Johnson authored a second book in 2012, All Or Nothing, The Victor Page Story, which documents the life of former NBA prospect Victor Page. In 2018, Johnson returned to NKU as commencement speaker. He was awarded an honorary doctorate degree.

=== Death ===
Johnson died on April 3, 2022, after a heart attack in Lewes, Delaware. He was 71 years old.

==Awards and recognition==
Johnson was honored by many organizations as part of his journalism and volunteer work in the District of Columbia and surrounding areas. In 1983–1984, Johnson earned the Ted Yates Award given only with the unanimous consent of the Board of Governors of the National Academy of Television Arts and Sciences (NATAS). This award is given to an individual who has demonstrated outstanding professional and personal qualities in their contribution to the National Capital Chesapeake Bay region's television news and public affairs.

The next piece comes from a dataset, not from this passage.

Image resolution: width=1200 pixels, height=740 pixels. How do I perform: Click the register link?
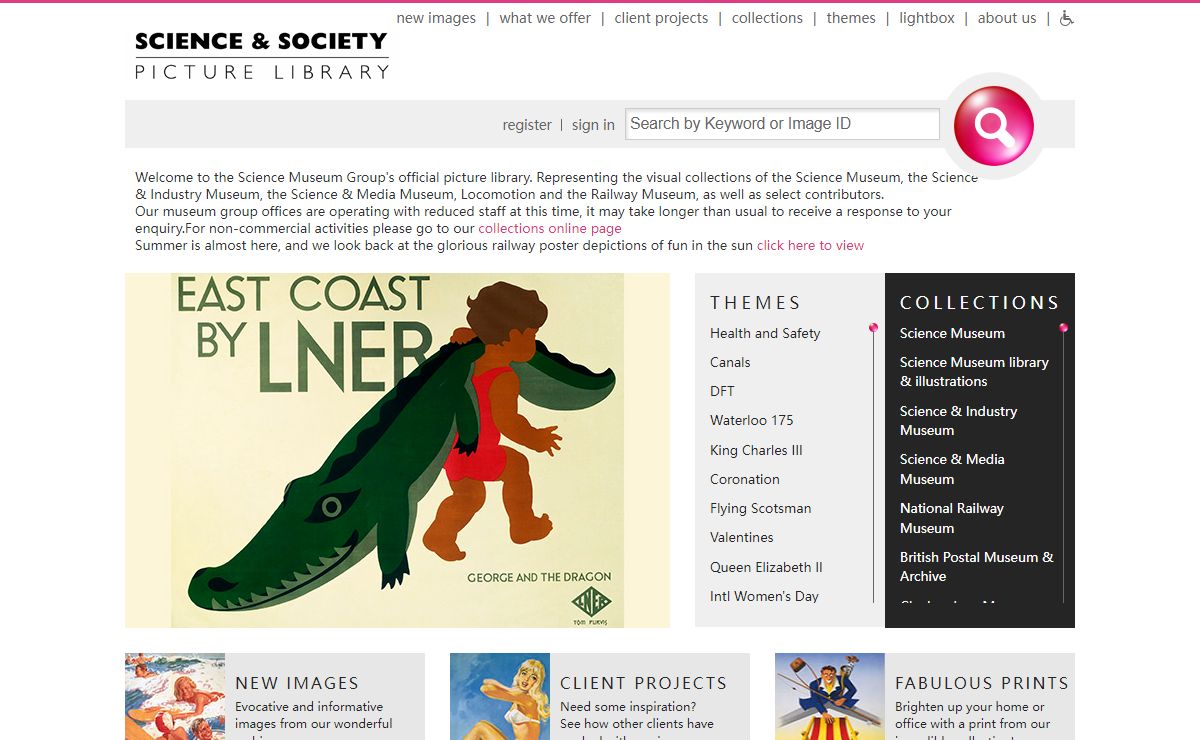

In 2003, Johnson was voted into the Society of Professional Journalists' Hall of Fame. The D.C. Council also recognized him as one of the nation's best urban-affairs and investigative journalists. In 2007, Johnson won a local Emmy for his report that resulted in much-needed repairs to the Duke Ellington School of the Arts. He captured multiple Emmys for his reports on the city's violent crack epidemic in the 1980s and '90s and the plight of D.C.'s inner-city youth. Over the years, he won 22 Emmy awards. The Capitol Press Club awarded Johnson its Communication Award of Excellence in 1990. He was an inductee to NATAS Silver Circle and a member of the Washington, D.C., Hall of Fame. Johnson received the Doctor's National Award from the Association of Black Cardiologists in 2011. in June 2018, he was honored with the Board of Governors Award from the National Academy of Television Arts & Sciences (NATAS).

==Personal life==
Johnson was married with three children and five grandchildren. He enjoyed road biking and he practiced yoga.

=== Advocacy ===
In 2018, Johnson became a life member of "Mended Hearts," the premier nonprofit advocacy organization for men, women, and children recovering from cardiac issues. Through public speaking, interviews and his website, Bruce Johnson Heart to Heart, he advocated for heart-healthy lifestyles. His efforts included a three-part television series that won national recognition from the American Heart Association and a documentary for the Association of Black Cardiologists (ABC) titled "Before You Eat the Church Food, Watch This Video."